Every year in the month of November, a series of awareness campaigns for women abuse prevention take place.
There's no doubt that after reading this sentence the first thing that comes to mind is physical abuse imposed by men, which is happens a lot but is not the only form of abuse and bullying we should be thinking about.
Abuse and bullying doesn't have to be physical, it can be solely emotional abuse and from one women to another.
This might come as a shock for some people but it very common for women to bring down other women instead of empowering and lifting them up. Why isn't this considered abuse? Why should we give it any less attention than other forms? Is it not just as toxic?
We wanted to discuss one of the most sensitive topics, which is a women's decision to work.
This has fueled a lot of abuse, controversy and judgment whether she chose to work or not and those judgments are made by men and women.
We talked to women of different ages about what they faced when it came to making a decision to stay at home or work.
Let's start off with a 24 year old women: "When I graduated from college, I had made my peace with the fact that my family didn't want me to get a job and that If I chose otherwise I would have had to have dealt with a lot of problems so I chose to stay at home.

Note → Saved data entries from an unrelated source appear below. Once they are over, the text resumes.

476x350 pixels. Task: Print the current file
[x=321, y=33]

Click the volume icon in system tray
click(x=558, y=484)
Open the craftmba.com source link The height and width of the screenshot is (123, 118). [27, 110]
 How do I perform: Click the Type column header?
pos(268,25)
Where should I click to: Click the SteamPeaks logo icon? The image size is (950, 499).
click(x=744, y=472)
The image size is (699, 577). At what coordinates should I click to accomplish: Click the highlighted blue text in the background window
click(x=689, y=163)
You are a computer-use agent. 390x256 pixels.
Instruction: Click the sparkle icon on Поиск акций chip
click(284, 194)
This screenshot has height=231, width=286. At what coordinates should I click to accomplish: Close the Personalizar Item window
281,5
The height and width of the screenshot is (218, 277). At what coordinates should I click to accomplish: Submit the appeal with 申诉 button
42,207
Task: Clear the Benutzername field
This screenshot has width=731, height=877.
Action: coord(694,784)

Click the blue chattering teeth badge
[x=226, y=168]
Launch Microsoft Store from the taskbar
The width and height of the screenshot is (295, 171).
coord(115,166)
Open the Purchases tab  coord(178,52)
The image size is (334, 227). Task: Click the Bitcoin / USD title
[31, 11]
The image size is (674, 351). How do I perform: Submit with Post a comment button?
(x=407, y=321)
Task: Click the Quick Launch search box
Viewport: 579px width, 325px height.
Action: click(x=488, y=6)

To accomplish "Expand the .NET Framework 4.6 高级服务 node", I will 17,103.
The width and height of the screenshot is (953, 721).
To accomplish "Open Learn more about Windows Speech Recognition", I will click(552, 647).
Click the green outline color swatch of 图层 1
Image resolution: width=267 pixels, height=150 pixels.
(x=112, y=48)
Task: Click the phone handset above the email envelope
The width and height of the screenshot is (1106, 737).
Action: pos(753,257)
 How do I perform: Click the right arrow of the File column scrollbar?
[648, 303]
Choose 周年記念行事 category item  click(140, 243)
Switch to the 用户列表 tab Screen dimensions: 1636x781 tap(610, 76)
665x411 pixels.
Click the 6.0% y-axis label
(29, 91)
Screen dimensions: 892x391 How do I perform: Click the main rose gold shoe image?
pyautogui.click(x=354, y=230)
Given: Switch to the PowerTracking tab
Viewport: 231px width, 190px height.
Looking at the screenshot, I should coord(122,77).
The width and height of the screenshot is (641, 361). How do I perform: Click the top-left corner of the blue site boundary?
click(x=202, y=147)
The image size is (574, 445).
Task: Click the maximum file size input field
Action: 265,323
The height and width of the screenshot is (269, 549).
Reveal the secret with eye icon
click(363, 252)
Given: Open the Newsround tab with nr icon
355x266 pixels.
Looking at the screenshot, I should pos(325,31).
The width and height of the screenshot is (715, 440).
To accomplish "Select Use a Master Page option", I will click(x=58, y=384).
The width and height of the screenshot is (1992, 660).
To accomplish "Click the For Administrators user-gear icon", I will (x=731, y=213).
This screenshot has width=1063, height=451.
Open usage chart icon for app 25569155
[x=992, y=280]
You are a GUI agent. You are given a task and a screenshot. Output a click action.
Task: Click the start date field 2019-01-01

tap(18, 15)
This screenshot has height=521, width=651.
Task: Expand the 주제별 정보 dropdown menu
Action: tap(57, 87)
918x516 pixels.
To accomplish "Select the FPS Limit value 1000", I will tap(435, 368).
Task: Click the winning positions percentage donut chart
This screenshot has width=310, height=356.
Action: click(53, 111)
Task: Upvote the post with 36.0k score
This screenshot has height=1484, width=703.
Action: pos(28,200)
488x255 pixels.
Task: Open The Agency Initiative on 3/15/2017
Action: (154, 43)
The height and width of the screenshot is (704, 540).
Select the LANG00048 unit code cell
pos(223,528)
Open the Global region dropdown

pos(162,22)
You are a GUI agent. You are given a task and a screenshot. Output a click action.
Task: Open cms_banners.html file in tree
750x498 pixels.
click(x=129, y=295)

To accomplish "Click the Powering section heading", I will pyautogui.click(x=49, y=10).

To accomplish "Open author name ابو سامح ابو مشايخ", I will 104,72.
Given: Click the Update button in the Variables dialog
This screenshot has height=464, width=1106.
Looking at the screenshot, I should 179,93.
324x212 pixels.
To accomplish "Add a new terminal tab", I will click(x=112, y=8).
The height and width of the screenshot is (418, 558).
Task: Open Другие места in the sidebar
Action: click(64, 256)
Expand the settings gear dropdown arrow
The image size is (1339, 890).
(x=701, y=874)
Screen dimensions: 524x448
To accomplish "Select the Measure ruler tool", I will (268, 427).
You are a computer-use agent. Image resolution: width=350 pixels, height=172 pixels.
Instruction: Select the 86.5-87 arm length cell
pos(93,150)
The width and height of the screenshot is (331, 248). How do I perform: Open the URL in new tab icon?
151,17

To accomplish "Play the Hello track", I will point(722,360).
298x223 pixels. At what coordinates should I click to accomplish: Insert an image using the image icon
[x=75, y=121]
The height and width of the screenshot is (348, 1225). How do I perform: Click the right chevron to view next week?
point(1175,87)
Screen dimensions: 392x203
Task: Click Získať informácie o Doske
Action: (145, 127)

Even though I never complained to anyone about that decision, I dealt with a lot of judgment and attacks coming from my friends.
One of the women accused me of being too spoiled and not in need of a job to begin with, without her even knowing anything about my financial status. Another told me that I had a very weak personality and that I am unable to make any decisions for myself.
A third said that It's going to be hard for me to find a husband because a man will always assume I'm spoiled and will become too dependent on him.
I did not take these as concerns, all they did was harm emotionally. Every time they said anything like that, it felt like another slap on the face."
Here is another women, she is 27 and talks about what happened when she decided to pursue a career:
"I didn't start working right away after I graduated, I stayed at home for around 3 years, until I got a good job opportunity so I decided to take it.
Even though I was very happy with that step I had taken, I was really shocked with the reactions I got from people around me. I did find a lot of support from some people, but there was also some very negative reactions from certain people.
A very close male friend of mine made fun of my decision judging how wrong it is and that I'm better off staying at home. I got the same reaction from one of my best girlfriends."
We also talked to a newly wed: "Before I got married I didn't have a job because I couldn't find the right fit for me and I was made fun of a lot for still taking an allowance from my dad.
After my marriage I found a good job opportunity and took it.
My husband was very supportive and too my surprise I found the people who judged me for not working still criticising my decision and judging me for taking on the job!"
It is now apparent that the bullying and oral abuse is not limited to one decision over the other, it exists nonetheless towards any choice a women decides to part take on.
It is also clear that is not coming only from men but that there is no logic, rule or reasoning behind it. Whatever decision you decide to take you will find those who choose to judge that decision without noticing at all that that judgment is in and of itself a form of emotional abuse.